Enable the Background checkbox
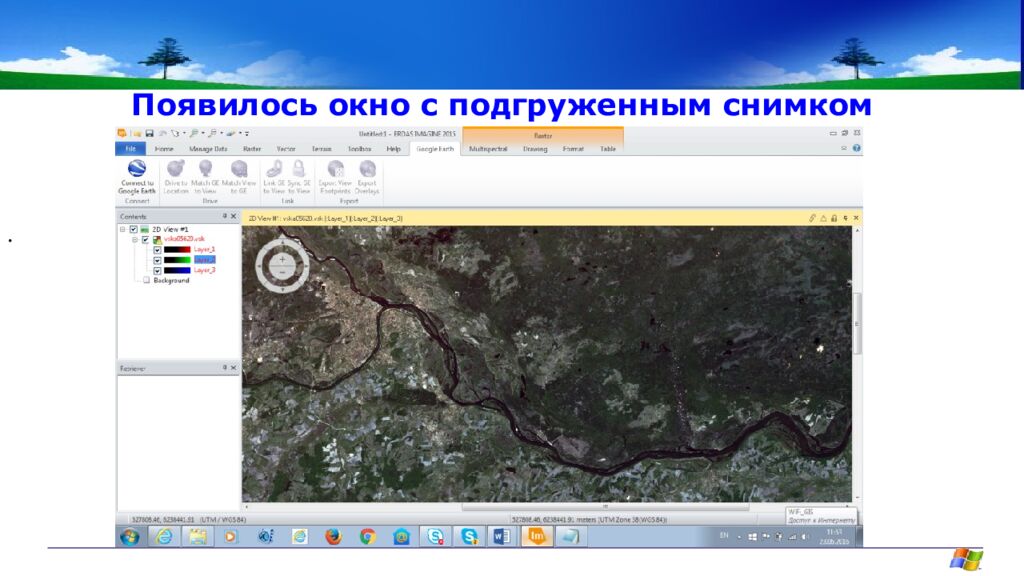This screenshot has width=1024, height=576. (146, 280)
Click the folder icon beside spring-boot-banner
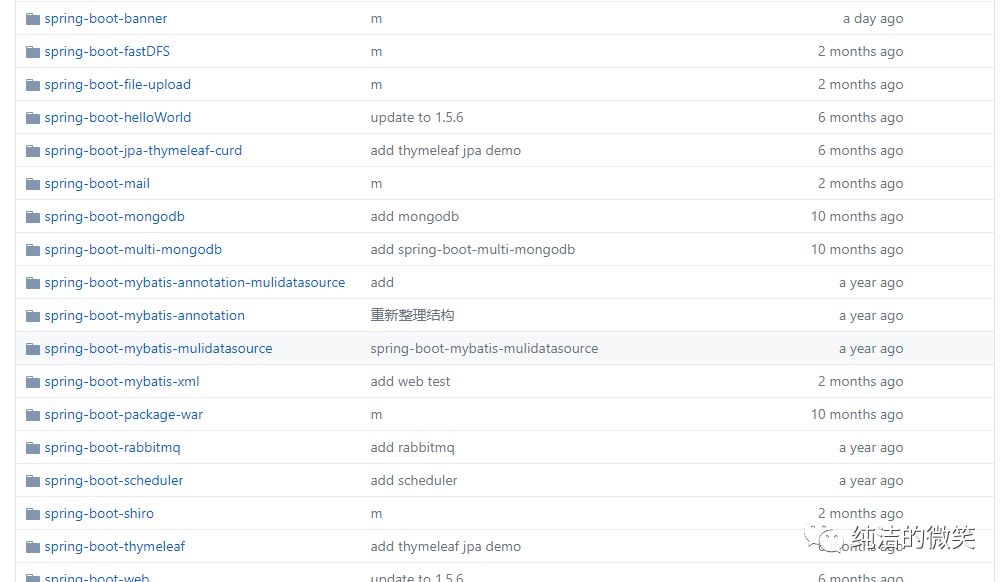1008x582 pixels. point(32,18)

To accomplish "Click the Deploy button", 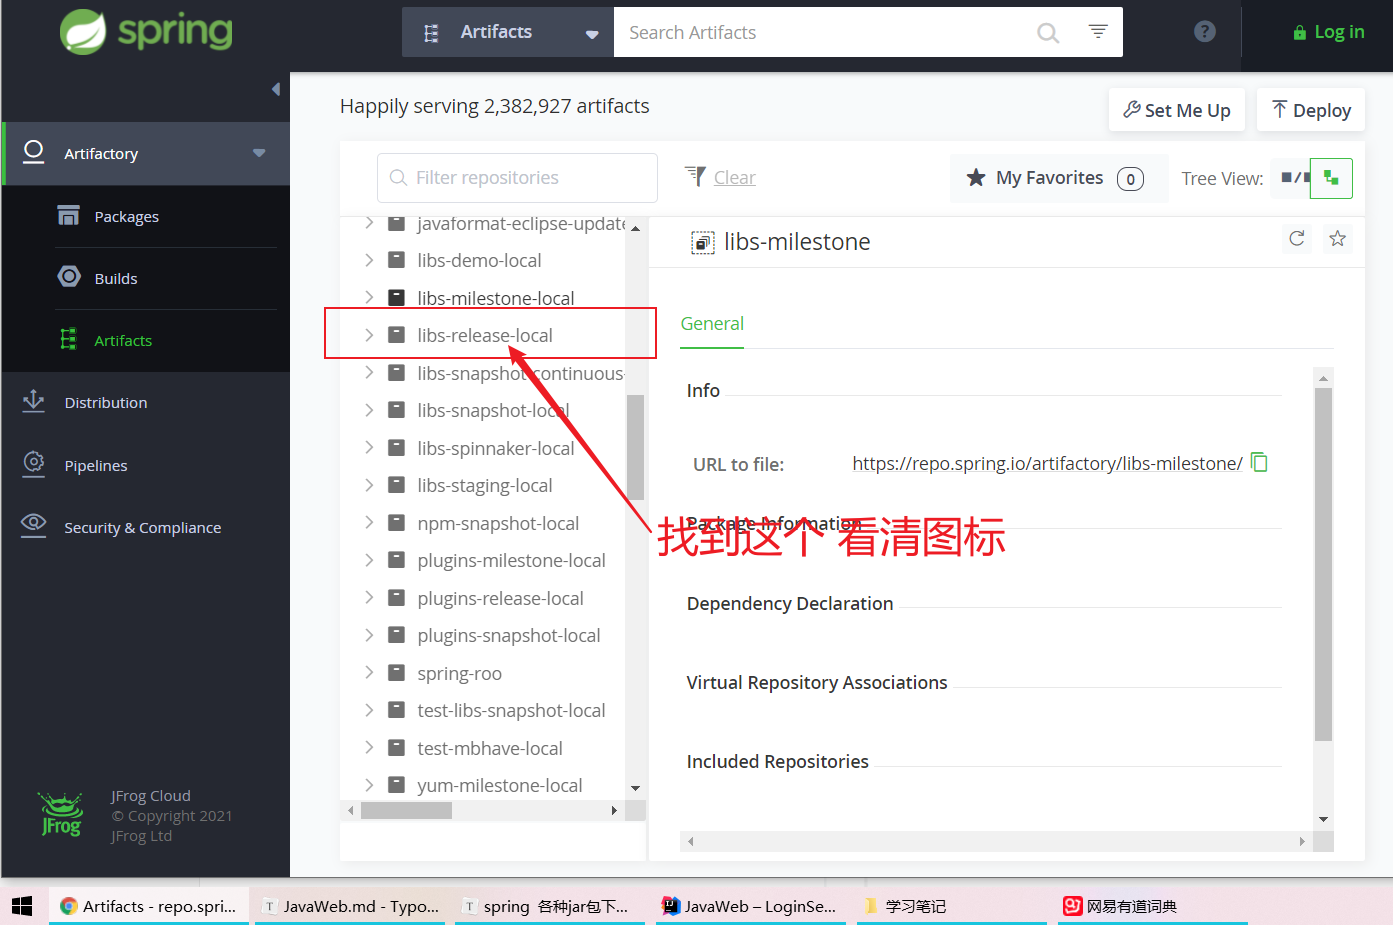I will click(x=1310, y=109).
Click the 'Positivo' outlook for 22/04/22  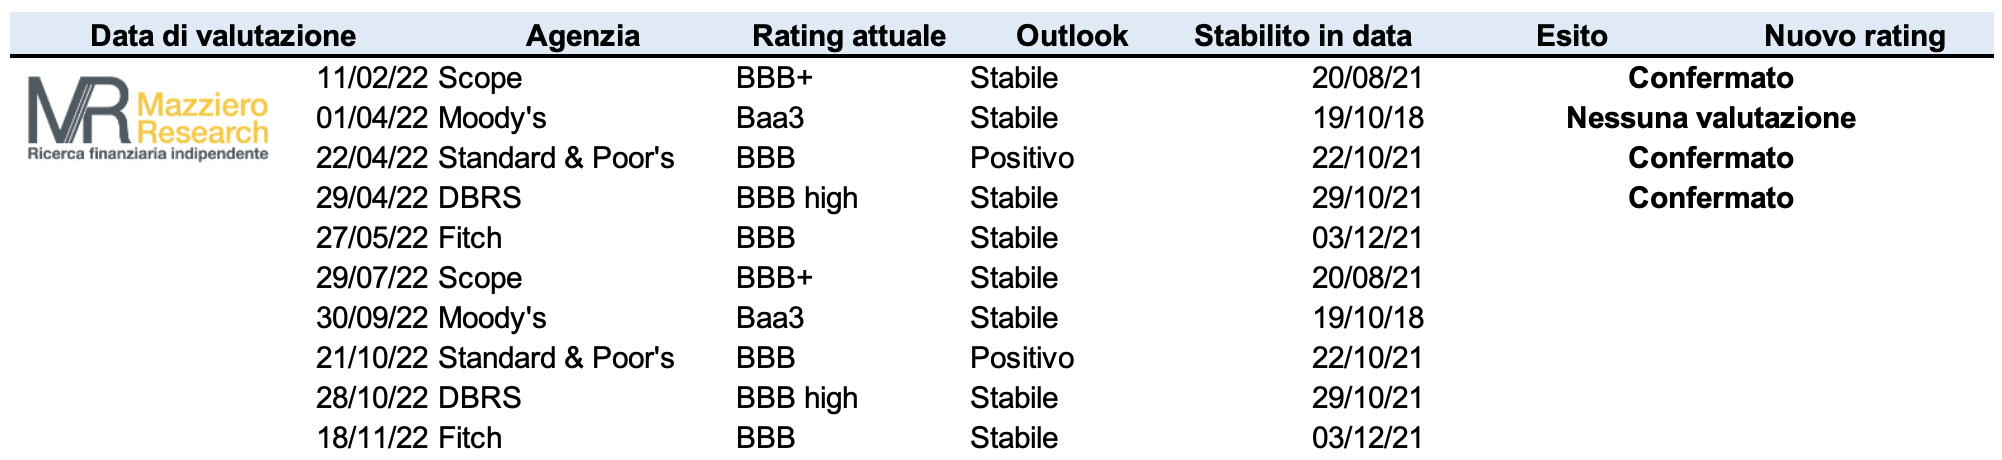pos(1022,158)
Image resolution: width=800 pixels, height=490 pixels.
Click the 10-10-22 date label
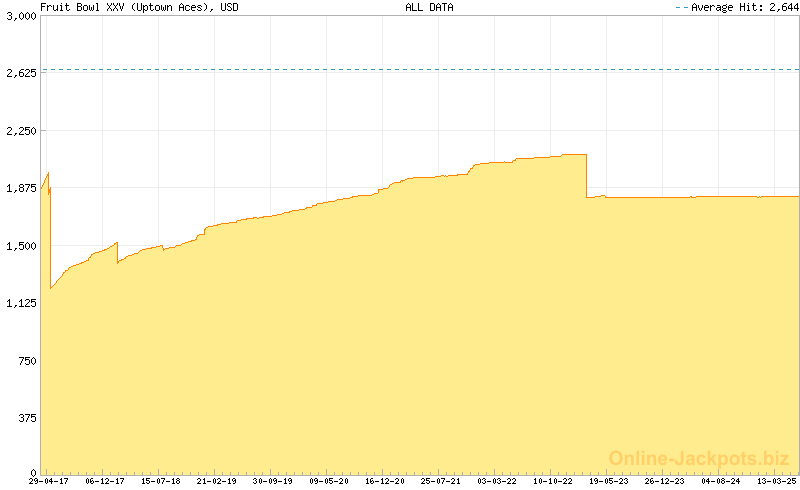tap(553, 481)
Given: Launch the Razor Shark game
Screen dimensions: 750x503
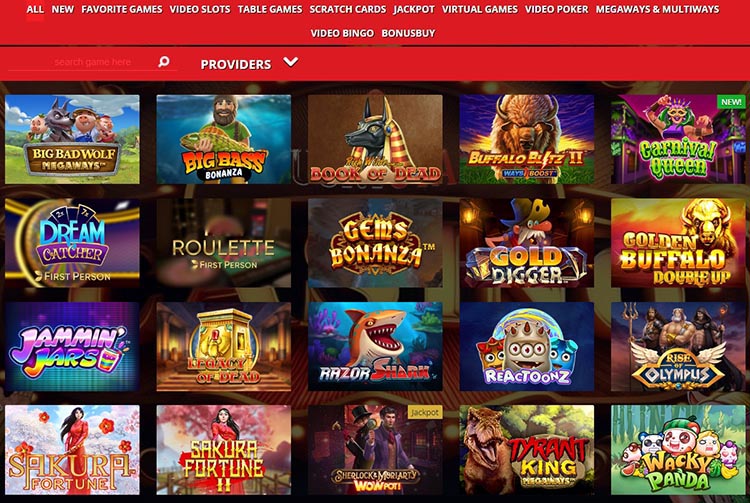Looking at the screenshot, I should point(375,347).
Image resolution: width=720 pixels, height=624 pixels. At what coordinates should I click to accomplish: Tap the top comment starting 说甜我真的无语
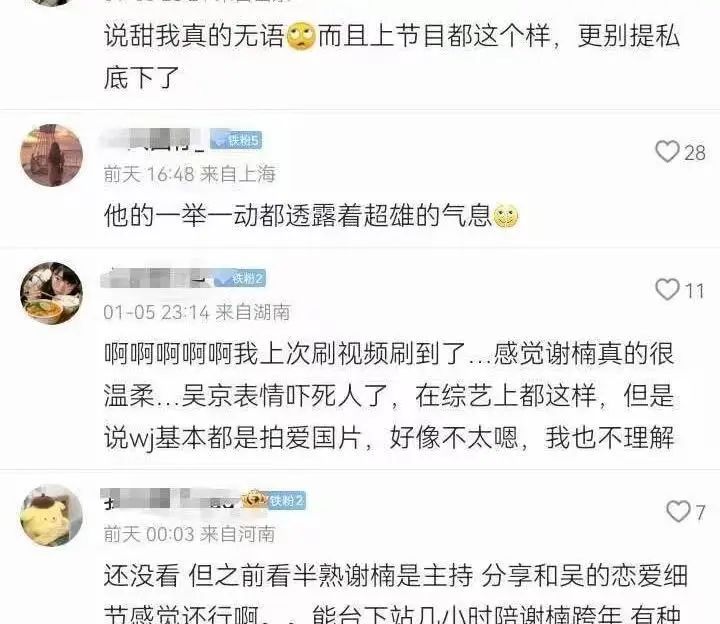[392, 56]
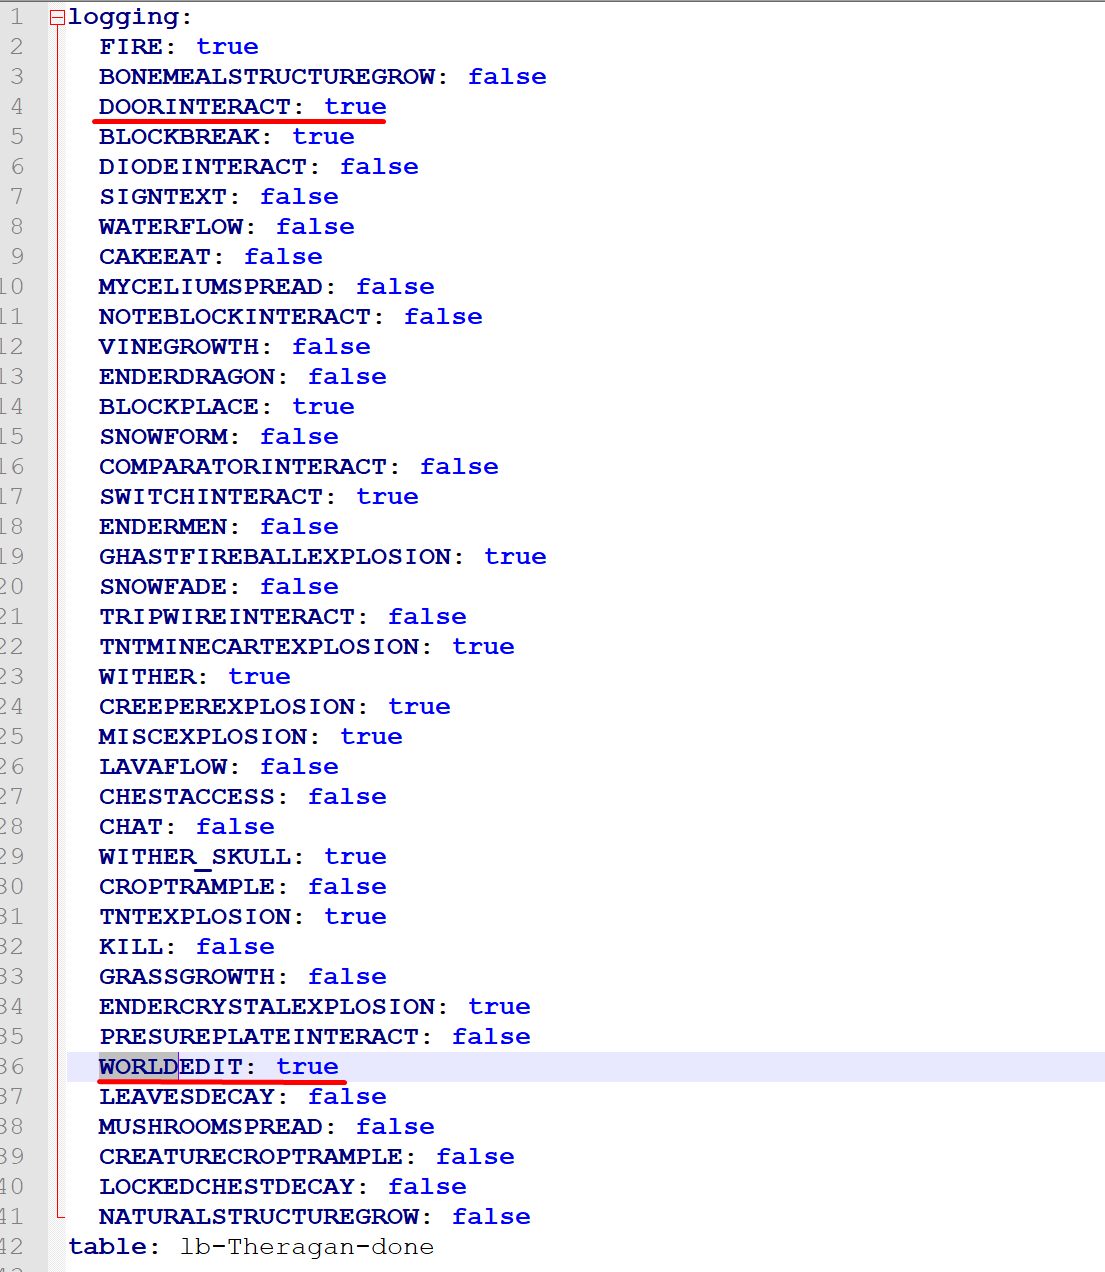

■ ■ ■

Directions: Leaving the pictures out, copy exactly the lines from the line that contains "Image resolution: width=720" to the last line of the data, both ends included.

Response to this task:
Image resolution: width=720 pixels, height=624 pixels. At what coordinates should I click to accomplish: Tap the top comment starting 说甜我真的无语
[392, 56]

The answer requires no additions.